INSTRUCTIONS FOR THE TASK
Pick out and copy each line in the records below that contains the word "point". Case counts.

RECORD EXTRACTS
◆ ◆ ◆

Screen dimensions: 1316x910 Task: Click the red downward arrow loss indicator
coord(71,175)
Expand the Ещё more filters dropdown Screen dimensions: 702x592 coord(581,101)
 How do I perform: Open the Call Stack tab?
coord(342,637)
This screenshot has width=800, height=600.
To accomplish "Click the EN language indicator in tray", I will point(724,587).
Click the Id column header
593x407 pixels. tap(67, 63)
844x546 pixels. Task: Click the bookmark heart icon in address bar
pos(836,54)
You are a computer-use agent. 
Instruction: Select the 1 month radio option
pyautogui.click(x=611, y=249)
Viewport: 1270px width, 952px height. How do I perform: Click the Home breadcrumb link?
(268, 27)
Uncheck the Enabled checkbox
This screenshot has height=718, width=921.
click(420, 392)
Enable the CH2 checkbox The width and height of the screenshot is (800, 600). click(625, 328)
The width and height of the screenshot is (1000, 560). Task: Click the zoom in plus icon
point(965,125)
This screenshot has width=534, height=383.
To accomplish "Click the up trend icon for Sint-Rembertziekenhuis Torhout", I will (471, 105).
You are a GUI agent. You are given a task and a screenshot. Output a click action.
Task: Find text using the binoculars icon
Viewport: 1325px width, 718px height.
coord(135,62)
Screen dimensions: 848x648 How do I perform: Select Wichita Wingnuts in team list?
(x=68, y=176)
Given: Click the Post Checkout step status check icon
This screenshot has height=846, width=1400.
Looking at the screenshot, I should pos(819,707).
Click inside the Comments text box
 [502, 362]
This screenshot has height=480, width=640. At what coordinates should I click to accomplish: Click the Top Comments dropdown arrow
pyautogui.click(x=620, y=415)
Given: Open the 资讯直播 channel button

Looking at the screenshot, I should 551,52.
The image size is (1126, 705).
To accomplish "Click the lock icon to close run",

◆ ◆ ◆

CORRECT RESULT
To accomplish "Click the EN language indicator in tray", I will point(724,587).
point(965,125)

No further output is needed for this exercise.